- Your tasks -
A) Translate this sentence from the text on illness and faith into Spanish: "I tossed and turned last night."
B) In the text on illness and faith, what condition does the writer have in the left shoulder?
C) From the text on illness and faith, retype the part that opens with the words containing "I tossed and" and closes with "to bear it.".

- Excerpt provided -
┄┄┄┄┄┄┄┄┄┄

I tossed and turned last night. I have tendonitis in my left shoulder, strep throat, a mouth full of sores as a result of that and had a fall out with a friend I love dearly. I’ve been so sick I can’t even muster up the strength to cry, and while I haven’t cursed God, the thought of all of it coupled with the fact that I am back to work almost full time was enough to almost send me over the edge.
I though of Job, which seems so basic and contrite. He suffered so much more than me. Disease, loss of children and food- He lost everything. I tried to play the Christian martyr by telling myself it couldn’t get worse, but as the days went by and the trials piled up, I realized I was just not strong enough to bear it.
I don’t come from a Christian family and I don’t have a close circle of Christian friends. But I have found actually the opposite since I myself have become a Christian- a loving family who supports me and close agnostic or atheist friends who always seem to have the right words to say. This is perplexing to me. But it teaches me that prostitutes and tax collectors are entering the kingdom of God before some of us.
I am learning that calling ourselves Christians means absolutely nothing. That we hide in our bibles. That like Ghandi said so poignantly,
I like your Christ, I do not like your Christians. Your Christians are so unlike your Christ.
And so back to Job, my honorable martyrdom slowly dissipated as the pain in my body increased. I was unable to sleep, exercise or work in peace. I was sick of being sick and the bad things kept coming. Life still was going on, and my kids kept going as if nothing was going on at all. They reminded me of Ghandi’s quote, it reminded me of us.

┄┄┄┄┄┄┄┄┄┄

- Available data -

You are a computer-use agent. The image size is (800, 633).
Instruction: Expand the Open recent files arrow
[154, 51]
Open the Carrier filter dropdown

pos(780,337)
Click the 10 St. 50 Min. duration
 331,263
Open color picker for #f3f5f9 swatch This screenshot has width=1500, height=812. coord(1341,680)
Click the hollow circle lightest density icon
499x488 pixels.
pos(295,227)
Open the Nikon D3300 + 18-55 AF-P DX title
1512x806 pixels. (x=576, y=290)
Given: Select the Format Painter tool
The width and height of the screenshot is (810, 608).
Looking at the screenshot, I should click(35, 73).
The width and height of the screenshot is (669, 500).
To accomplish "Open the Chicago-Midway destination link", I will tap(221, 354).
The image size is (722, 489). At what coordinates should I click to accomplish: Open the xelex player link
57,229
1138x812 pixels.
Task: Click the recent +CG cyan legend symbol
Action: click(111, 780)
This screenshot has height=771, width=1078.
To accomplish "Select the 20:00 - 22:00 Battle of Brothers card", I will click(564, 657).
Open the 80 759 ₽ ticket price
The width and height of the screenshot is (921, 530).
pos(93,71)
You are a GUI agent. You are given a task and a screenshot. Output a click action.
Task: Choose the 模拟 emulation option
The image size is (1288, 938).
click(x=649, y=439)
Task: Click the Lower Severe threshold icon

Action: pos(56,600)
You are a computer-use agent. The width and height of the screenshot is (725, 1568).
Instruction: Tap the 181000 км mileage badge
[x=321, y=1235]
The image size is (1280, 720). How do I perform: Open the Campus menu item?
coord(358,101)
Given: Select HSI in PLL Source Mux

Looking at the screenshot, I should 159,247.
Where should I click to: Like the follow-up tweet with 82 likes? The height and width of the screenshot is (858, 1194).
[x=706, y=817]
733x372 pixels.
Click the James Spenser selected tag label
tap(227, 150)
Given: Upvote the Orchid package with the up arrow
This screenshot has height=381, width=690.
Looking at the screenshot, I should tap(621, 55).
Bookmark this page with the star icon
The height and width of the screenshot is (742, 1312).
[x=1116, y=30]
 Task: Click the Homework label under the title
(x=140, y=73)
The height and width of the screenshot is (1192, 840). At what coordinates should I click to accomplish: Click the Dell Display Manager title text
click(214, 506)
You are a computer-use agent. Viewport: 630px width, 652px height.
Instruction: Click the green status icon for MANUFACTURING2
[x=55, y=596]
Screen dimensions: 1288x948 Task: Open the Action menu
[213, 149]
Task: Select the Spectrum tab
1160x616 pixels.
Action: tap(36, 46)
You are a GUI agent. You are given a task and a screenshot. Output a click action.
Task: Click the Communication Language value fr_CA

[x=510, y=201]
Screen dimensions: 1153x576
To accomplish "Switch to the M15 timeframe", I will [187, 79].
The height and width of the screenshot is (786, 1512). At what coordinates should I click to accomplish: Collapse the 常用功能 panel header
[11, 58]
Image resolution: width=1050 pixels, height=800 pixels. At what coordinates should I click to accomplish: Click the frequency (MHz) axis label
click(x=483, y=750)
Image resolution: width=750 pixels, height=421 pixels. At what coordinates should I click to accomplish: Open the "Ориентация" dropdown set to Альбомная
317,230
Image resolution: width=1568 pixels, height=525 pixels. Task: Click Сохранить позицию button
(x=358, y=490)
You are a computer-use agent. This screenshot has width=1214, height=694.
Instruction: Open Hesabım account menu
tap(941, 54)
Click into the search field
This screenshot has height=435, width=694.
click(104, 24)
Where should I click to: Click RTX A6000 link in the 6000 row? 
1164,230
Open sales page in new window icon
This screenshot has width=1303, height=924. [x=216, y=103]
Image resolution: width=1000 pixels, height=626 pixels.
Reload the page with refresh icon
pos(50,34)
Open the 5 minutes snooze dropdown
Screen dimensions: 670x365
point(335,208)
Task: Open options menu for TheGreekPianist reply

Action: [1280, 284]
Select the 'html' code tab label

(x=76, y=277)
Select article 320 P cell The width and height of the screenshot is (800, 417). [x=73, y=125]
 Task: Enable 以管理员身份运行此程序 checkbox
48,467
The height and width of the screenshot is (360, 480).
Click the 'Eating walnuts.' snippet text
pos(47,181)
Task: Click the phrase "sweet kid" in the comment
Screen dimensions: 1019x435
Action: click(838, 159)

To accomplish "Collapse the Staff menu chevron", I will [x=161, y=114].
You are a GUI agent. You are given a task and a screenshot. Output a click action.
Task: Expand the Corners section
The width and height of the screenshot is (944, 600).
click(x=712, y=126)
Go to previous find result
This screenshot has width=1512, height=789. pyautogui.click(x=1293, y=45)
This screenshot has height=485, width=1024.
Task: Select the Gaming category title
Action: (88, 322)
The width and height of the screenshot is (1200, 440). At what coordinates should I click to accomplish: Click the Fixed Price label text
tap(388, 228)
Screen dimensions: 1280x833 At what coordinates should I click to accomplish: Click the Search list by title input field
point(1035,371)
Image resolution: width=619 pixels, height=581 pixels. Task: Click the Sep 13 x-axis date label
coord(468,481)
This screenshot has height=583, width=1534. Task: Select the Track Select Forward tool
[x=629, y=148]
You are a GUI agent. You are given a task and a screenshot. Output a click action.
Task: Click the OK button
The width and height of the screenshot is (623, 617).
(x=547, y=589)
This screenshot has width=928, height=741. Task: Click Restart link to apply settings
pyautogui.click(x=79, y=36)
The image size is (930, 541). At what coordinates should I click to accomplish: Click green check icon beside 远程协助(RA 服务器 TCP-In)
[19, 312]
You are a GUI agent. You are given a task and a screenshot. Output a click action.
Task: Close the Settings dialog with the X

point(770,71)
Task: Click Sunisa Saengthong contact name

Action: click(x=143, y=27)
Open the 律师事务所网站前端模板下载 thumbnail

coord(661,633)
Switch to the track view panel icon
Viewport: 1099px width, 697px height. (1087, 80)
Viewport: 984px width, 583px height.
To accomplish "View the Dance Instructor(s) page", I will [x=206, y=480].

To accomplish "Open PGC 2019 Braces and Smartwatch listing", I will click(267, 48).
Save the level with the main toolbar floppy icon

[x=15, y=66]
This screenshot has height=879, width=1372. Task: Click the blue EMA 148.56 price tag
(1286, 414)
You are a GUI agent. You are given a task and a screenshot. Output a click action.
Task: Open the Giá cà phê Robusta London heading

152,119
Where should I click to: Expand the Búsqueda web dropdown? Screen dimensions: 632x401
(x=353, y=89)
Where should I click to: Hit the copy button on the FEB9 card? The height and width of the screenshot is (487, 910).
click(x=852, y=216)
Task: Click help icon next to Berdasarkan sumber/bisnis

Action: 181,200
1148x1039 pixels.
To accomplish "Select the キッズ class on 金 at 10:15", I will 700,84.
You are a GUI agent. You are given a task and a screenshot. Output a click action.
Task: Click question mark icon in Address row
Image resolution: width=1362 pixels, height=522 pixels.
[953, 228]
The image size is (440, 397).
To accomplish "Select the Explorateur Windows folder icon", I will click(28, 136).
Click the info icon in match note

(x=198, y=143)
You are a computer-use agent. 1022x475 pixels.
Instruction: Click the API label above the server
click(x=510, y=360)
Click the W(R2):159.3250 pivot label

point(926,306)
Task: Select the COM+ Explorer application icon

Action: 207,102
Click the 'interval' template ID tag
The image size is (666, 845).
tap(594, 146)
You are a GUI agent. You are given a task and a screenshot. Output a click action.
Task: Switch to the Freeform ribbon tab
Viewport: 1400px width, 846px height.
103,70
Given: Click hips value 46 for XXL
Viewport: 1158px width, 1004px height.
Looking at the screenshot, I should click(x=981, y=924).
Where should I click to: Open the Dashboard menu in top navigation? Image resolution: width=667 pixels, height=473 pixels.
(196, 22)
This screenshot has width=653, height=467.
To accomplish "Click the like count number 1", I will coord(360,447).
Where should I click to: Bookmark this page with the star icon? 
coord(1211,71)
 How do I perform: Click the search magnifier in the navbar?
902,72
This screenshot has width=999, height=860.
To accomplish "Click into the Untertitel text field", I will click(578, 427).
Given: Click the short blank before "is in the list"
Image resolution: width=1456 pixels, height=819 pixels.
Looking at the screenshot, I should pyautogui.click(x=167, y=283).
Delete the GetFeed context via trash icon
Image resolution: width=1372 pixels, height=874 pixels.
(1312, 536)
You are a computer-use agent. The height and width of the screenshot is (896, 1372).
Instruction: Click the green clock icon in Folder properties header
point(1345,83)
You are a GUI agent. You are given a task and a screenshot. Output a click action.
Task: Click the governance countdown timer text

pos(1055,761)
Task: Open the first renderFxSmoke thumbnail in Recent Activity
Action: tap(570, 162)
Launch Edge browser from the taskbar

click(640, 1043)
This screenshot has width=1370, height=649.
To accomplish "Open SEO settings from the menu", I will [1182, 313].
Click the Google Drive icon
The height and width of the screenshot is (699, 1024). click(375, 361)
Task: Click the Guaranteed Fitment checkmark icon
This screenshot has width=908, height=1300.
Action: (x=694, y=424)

┄┄┄┄┄┄┄┄┄┄

- Results of the tasks -
A) Anoche di vueltas y más vueltas en la cama.

B) Tendonitis.

C)
I tossed and turned last night. I have tendonitis in my left shoulder, strep throat, a mouth full of sores as a result of that and had a fall out with a friend I love dearly. I’ve been so sick I can’t even muster up the strength to cry, and while I haven’t cursed God, the thought of all of it coupled with the fact that I am back to work almost full time was enough to almost send me over the edge.
I though of Job, which seems so basic and contrite. He suffered so much more than me. Disease, loss of children and food- He lost everything. I tried to play the Christian martyr by telling myself it couldn’t get worse, but as the days went by and the trials piled up, I realized I was just not strong enough to bear it.